Exercises to complete:
a - Using the article about the smuggled parrot chicks, say whether each statement agrees with it, answering yes or no and quoting the words that decide it. (i) The man carrying the suitcase had flown in from Nicaragua. (ii) Agents found 24 eggs in his bag. (iii) The chicks were held in quarantine for 45 days before being moved to Loxahatchee.
b - Write a continuation of the article about the smuggled parrot chicks, starting after its last sentence.

Passage to read:
☆ ☆ ☆ ☆ ☆ ☆ ☆
More than 20 critically endangered yellow-naped Amazon parrots intercepted in a bird-smuggling bust at Miami International Airport are receiving some TLC at a South Florida conservation facility.
The chicks, now about two months old, were discovered in a smuggler's suitcase at Miami International Airport on March 23 after customs officials heard a chirping sound from the luggage of a Taiwanese man who'd arrived on a flight from Nicaragua. Agents found 29 eggs in the man's bag, eight of which were either hatched or in the process of hatching.
Following a 45-day quarantine period, the chicks were transferred to the Rare Species Conservatory Foundation's facility in Loxahatchee under the supervision of the group's founding director, Florida International University (FIU) professor Paul Reillo.
Twenty-four chicks survived the ordeal. Federal officials initially had trouble identifying the bird species, but through DNA sequencing and researchers' visual examination, it was determined that 21 are yellow-naped amazons and three are red-lored amazons.
☆ ☆ ☆ ☆ ☆ ☆ ☆
Dataset excerpt:
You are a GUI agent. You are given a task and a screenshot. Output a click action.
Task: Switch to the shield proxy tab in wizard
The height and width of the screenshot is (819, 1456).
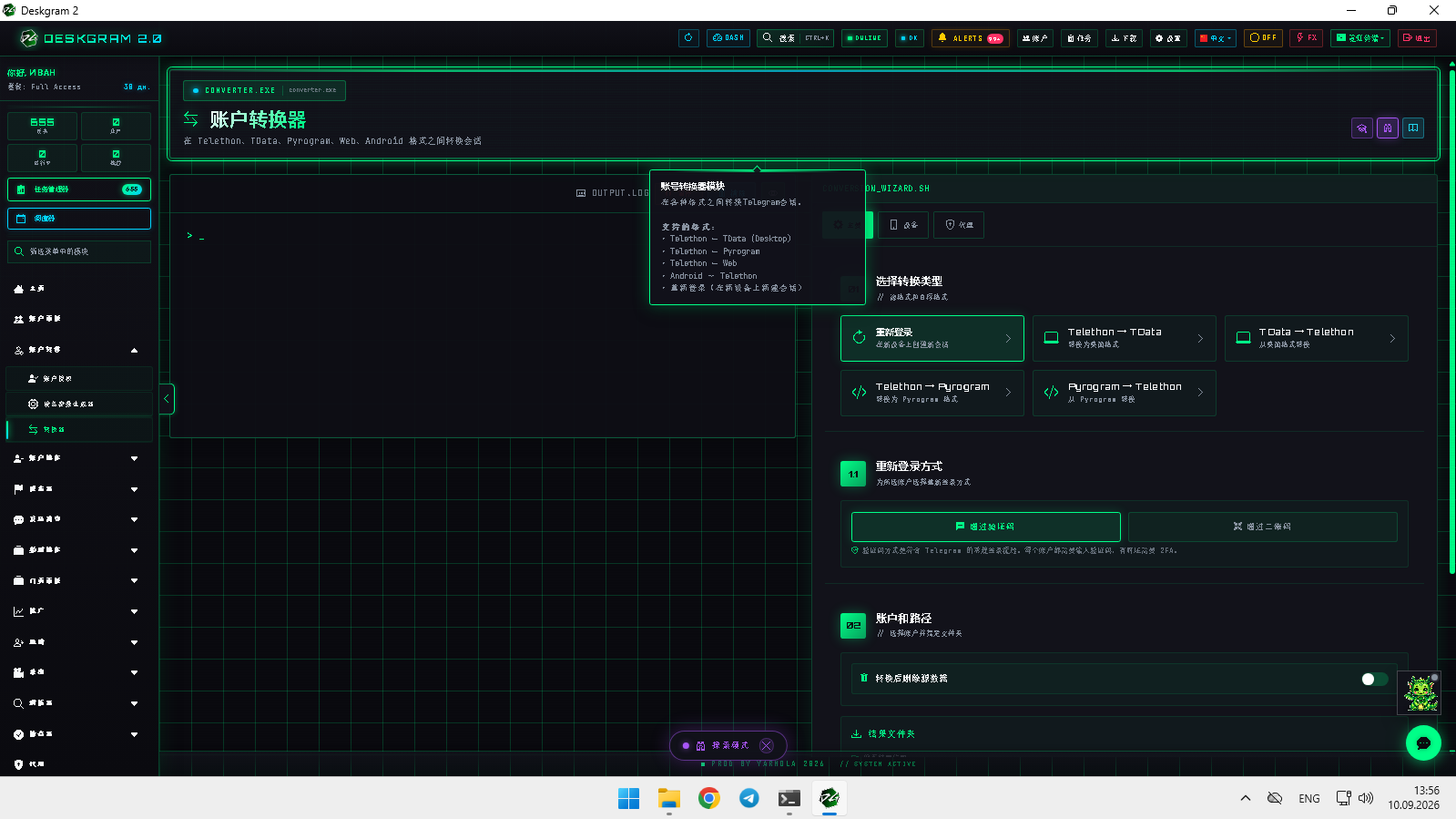pos(959,225)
☆ ☆ ☆ ☆ ☆ ☆ ☆
Answers for this exercise:
a -
(i) Yes: "a Taiwanese man who'd arrived on a flight from Nicaragua"
(ii) No: "Agents found 29 eggs in the man's bag"
(iii) Yes: "Following a 45-day quarantine period, the chicks were transferred to the Rare Species Conservatory Foundation's facility in Loxahatchee"

b -
The smuggler, Szu Ta Wu, pleaded guilty to a smuggling charge on May 5 as part of a deal with federal prosecutors. New Times broke the news of the smuggling operation in March, detailing how Wu flew from Taiwan for a rendezvous at a hotel in Nicaragua, where he picked up the eggs from an associate before making his way to Miami. Once in custody, Wu admitted he was transporting the birds for profit, according to court documents.
In transit to Miami, Wu stored the eggs in a lunchbox-style container rigged with a thermometer and fan to keep them viable.
yellow-naped amazons were listed in 2021 as critically endangered by the International Union for Conservation of Nature. According to FIU, they are among the most trafficked Central American parrot species, owing to their "beauty, temperament, and mimicking ability." Listings on a bird-trading website show yellow-naped amazons advertised for sale at prices in excess of $2,000 each as of May 25.
"In high demand as pets with high price tags on their heads, parrots have become innocent victims of human greed. Aside from the sheer number of eggs, what makes this case unusual is that most of the intercepted eggs were viable, and the chicks survived," Reillo said in a statement.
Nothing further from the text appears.